*Work to do*
Return, exactly as they appear, the lines between the one holding "Open the Files" and the one holding "Looking at the", inclusive, with nothing else from the items.

*Data rows*
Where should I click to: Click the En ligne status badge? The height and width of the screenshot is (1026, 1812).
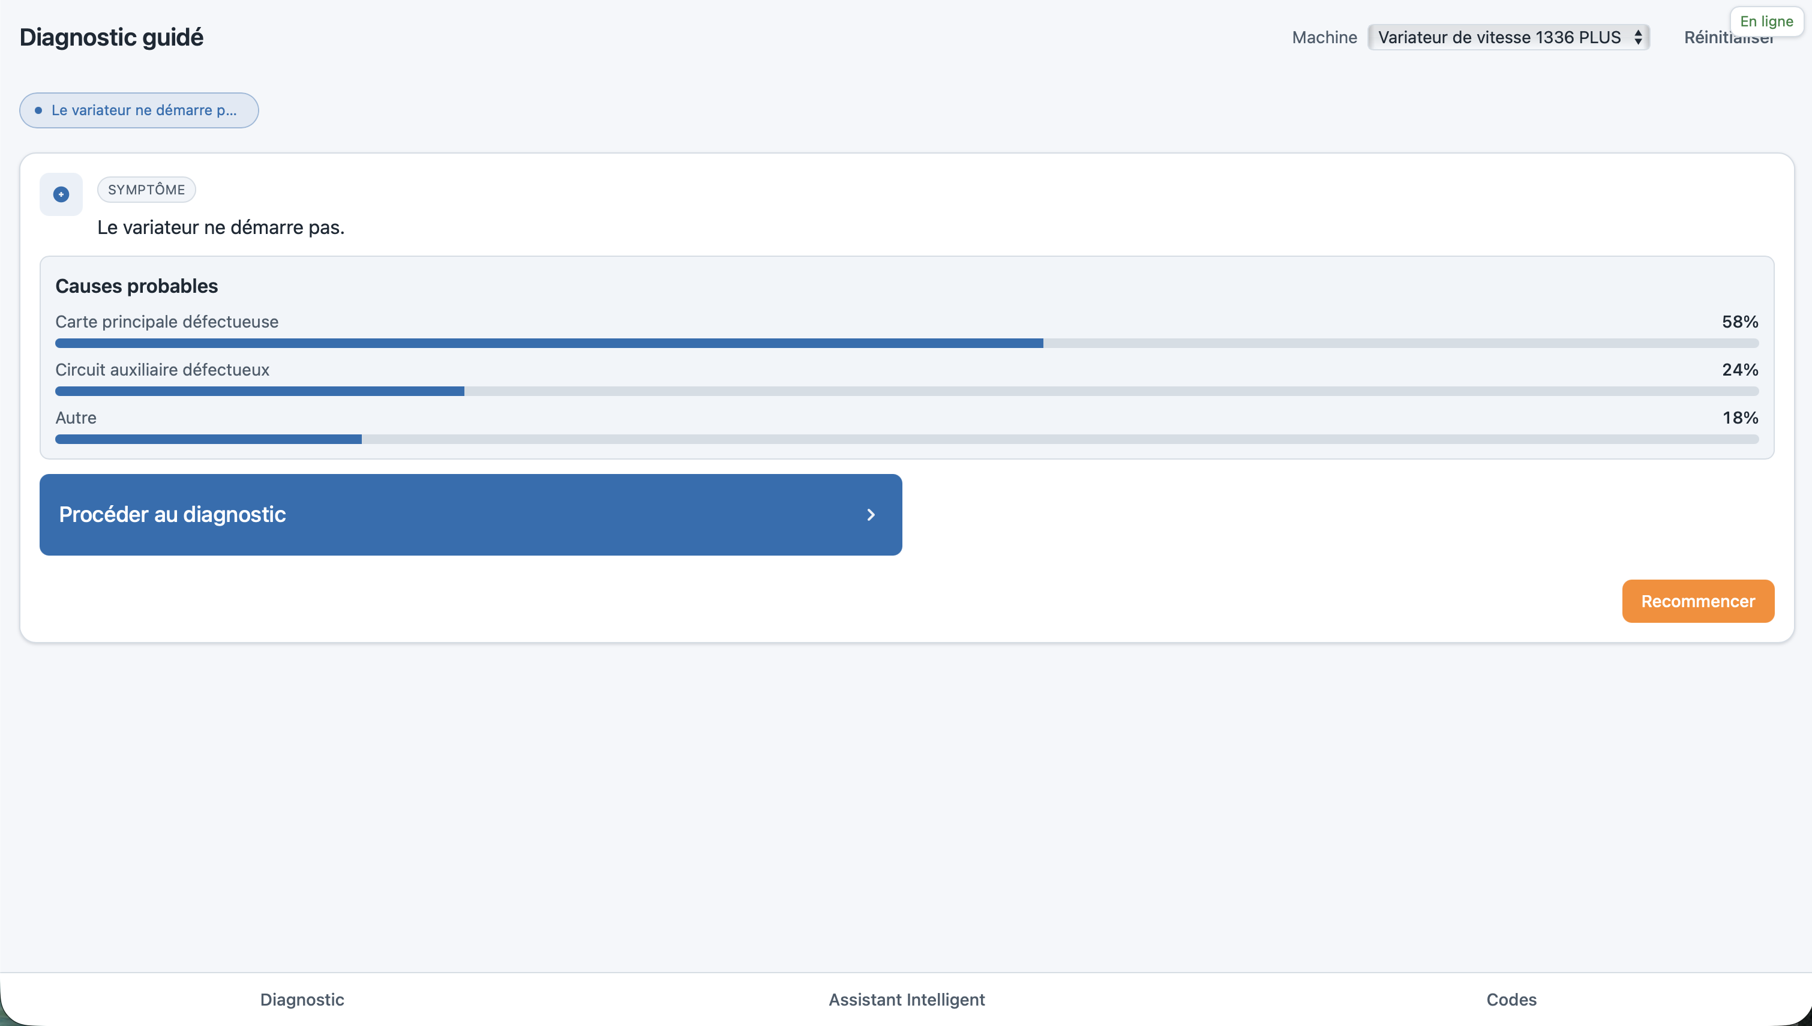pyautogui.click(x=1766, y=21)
---
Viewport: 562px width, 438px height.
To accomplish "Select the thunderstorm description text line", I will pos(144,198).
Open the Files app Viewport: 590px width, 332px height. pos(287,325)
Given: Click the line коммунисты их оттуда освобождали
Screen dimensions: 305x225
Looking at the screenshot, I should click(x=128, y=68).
--
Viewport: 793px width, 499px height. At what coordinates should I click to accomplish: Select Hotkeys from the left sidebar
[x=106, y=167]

*Solution for this exercise*
Open the Files app Viewport: 590px width, 332px height. pos(287,325)
Given: Click the line коммунисты их оттуда освобождали
Screen dimensions: 305x225
Looking at the screenshot, I should click(x=128, y=68).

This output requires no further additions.